EXERCISE DESCRIPTION: Quote exactly the lines from the one with "Where should I" to the end of the data, both included; omit the pictures.

Dataset entries:
# # #
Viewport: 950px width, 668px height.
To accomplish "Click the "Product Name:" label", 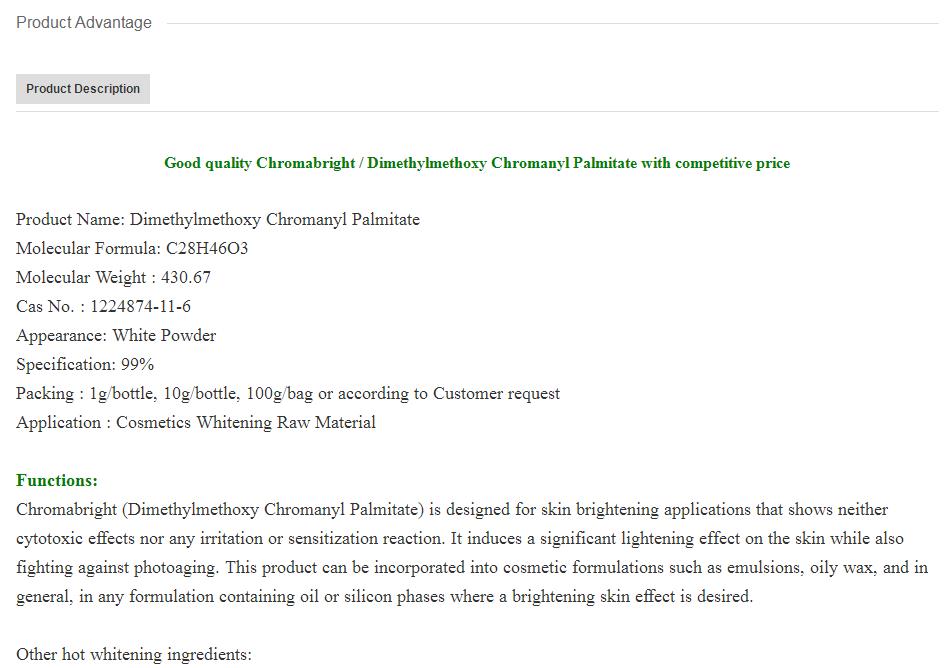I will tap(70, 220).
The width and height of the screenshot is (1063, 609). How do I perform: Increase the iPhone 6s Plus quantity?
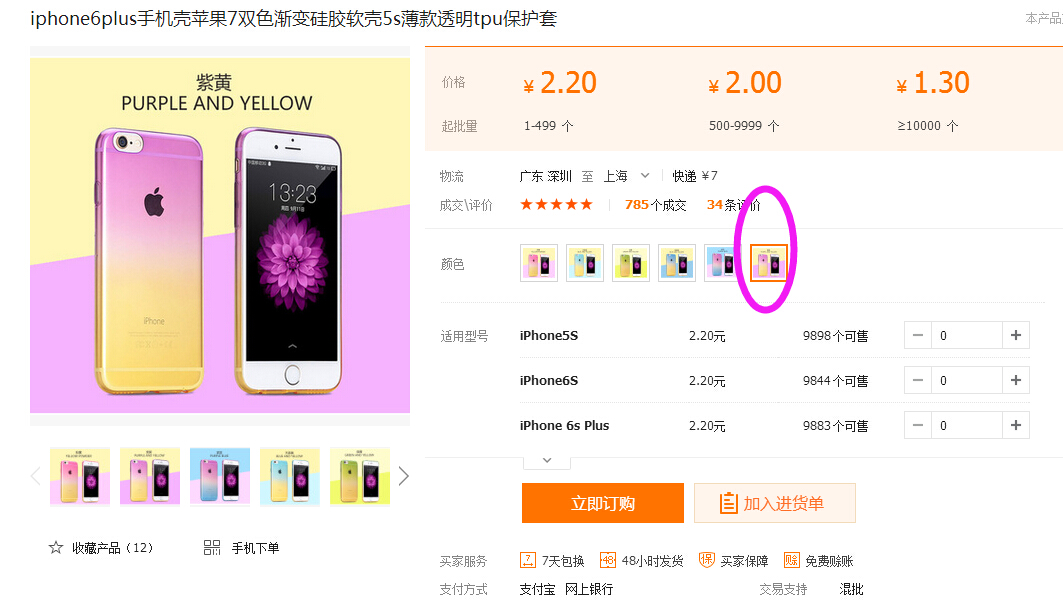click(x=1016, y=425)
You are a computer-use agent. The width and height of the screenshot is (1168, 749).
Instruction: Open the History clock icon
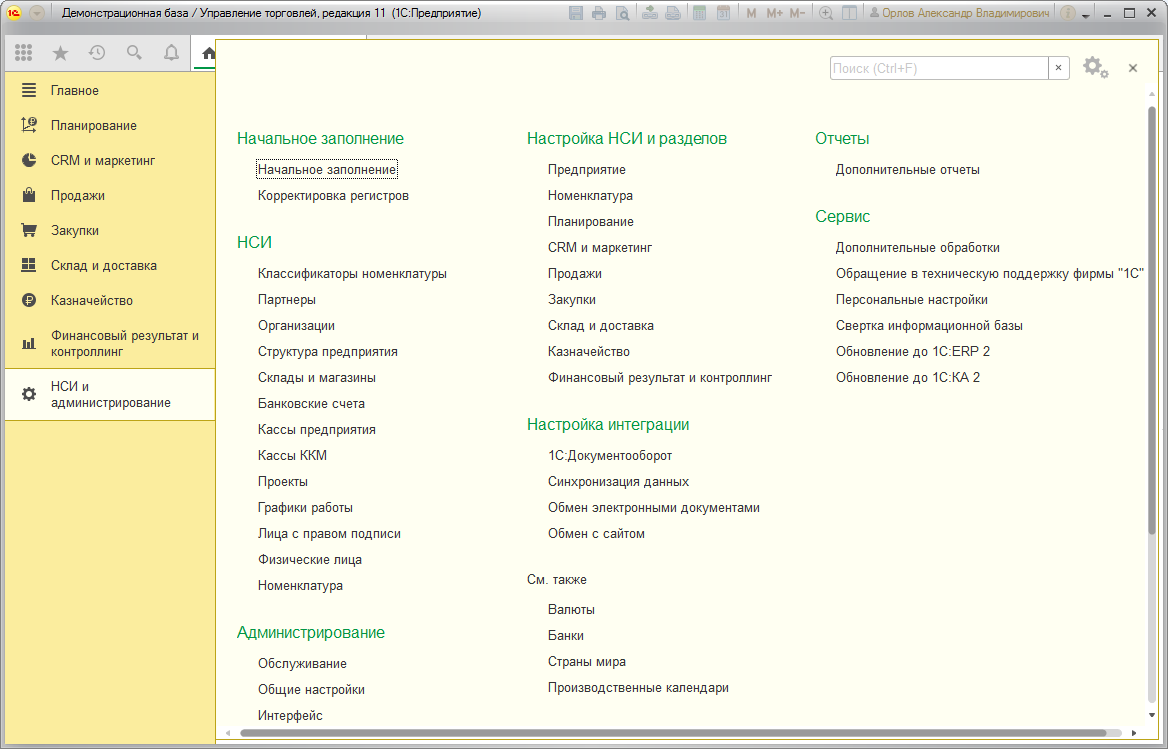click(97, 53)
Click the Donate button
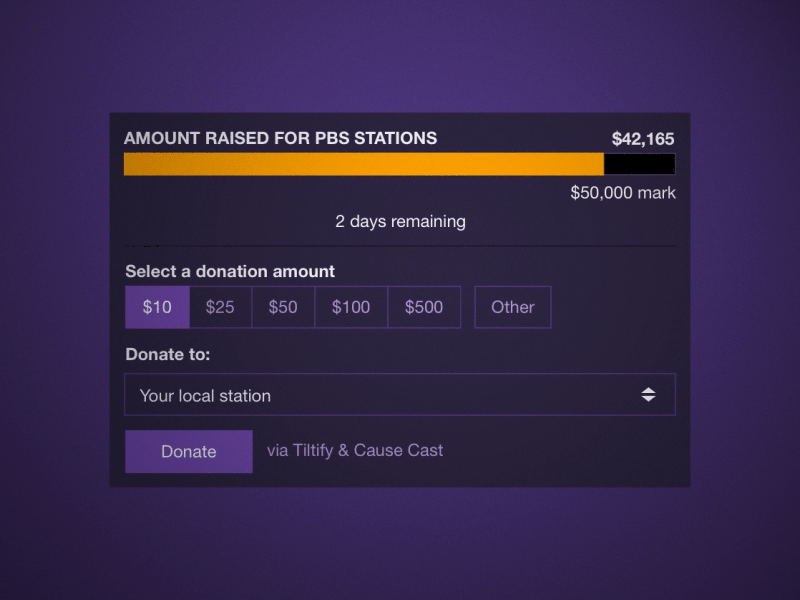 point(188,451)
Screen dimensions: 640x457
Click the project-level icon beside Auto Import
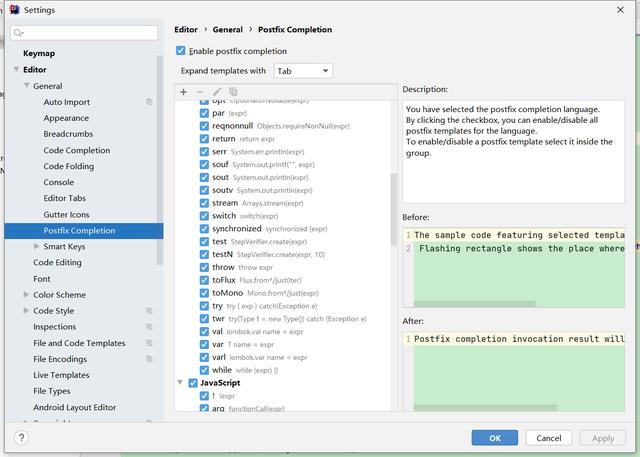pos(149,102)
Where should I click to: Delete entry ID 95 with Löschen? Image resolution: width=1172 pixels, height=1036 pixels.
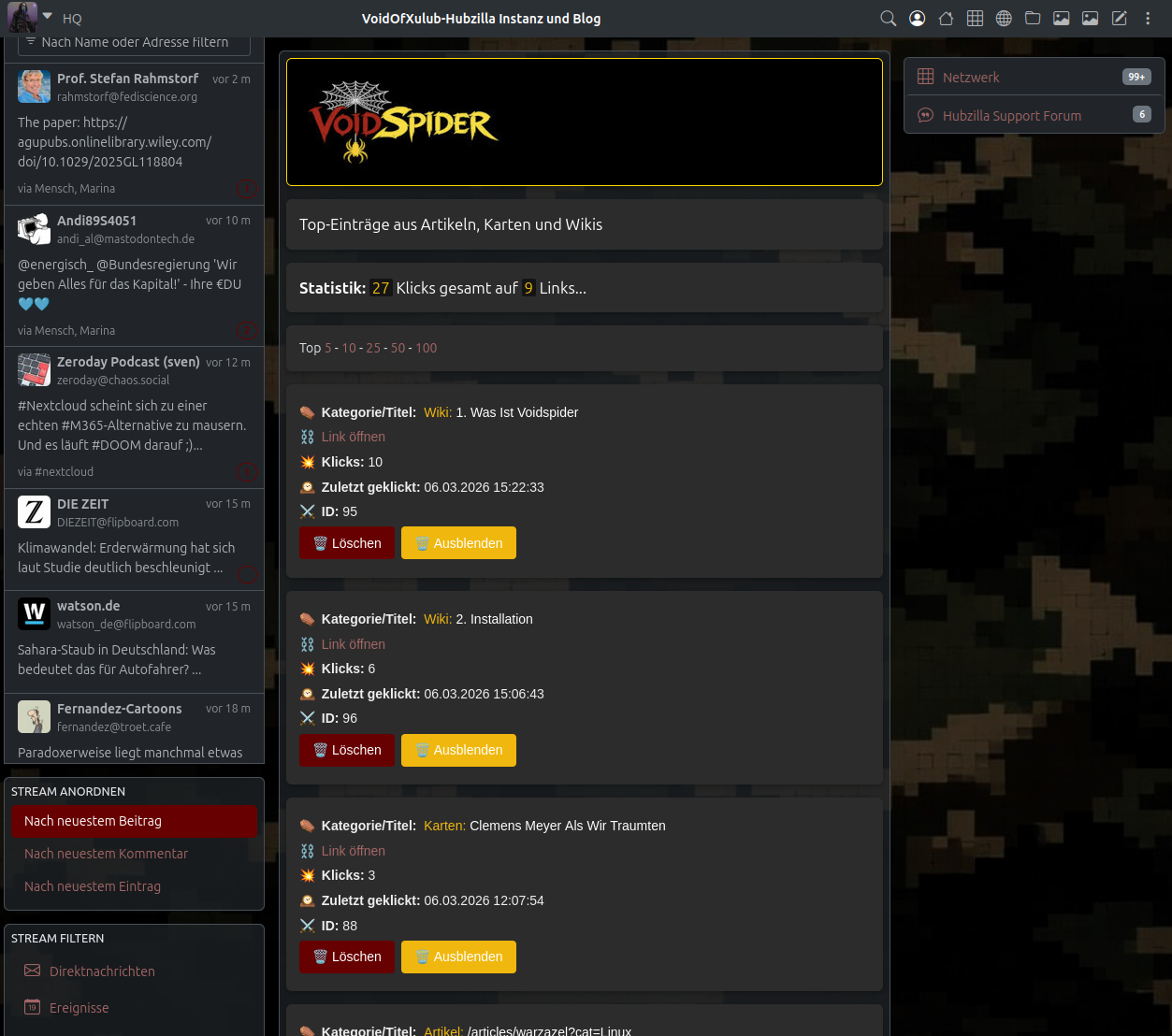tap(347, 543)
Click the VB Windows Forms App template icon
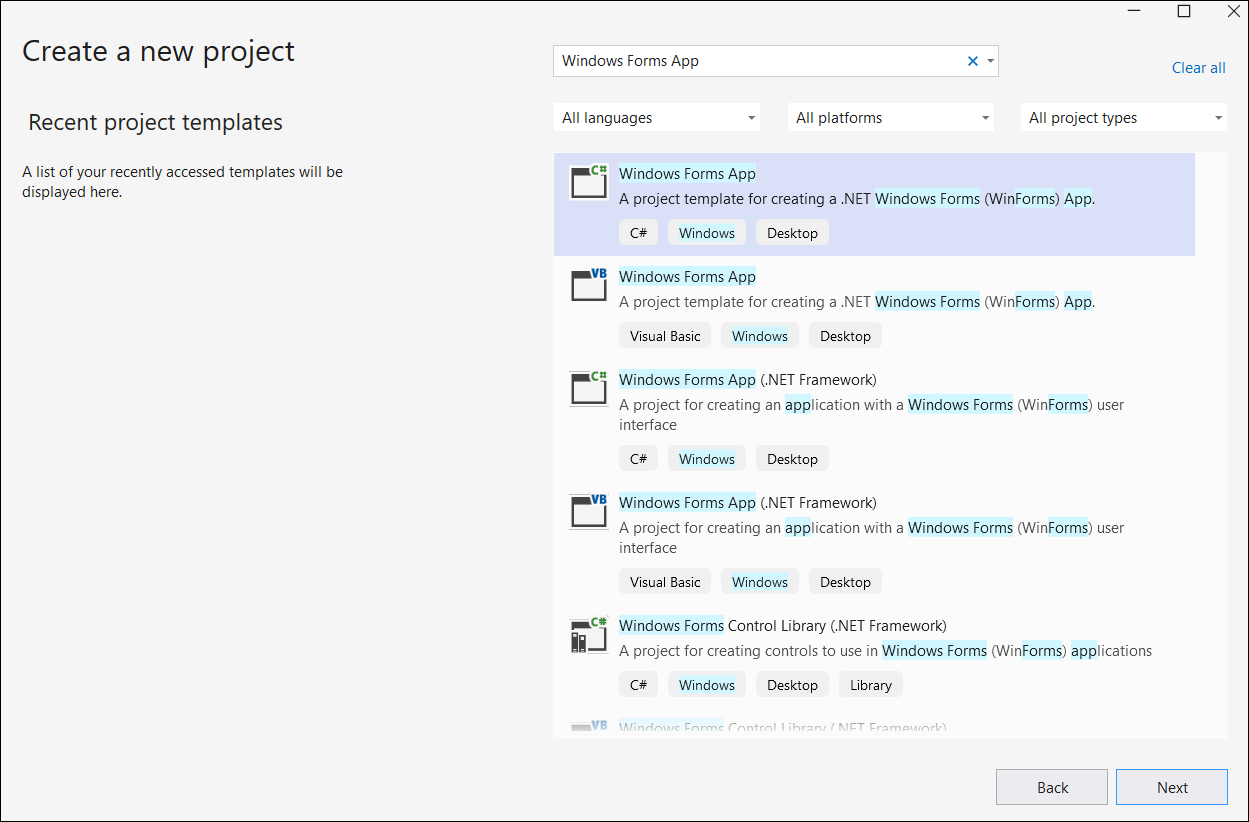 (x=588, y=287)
# # #
YOUR RESPONSE:
Where should I click to: Delete entry ID 95 with Löschen? Image resolution: width=1172 pixels, height=1036 pixels.
tap(347, 543)
Click the VB Windows Forms App template icon
 (x=588, y=287)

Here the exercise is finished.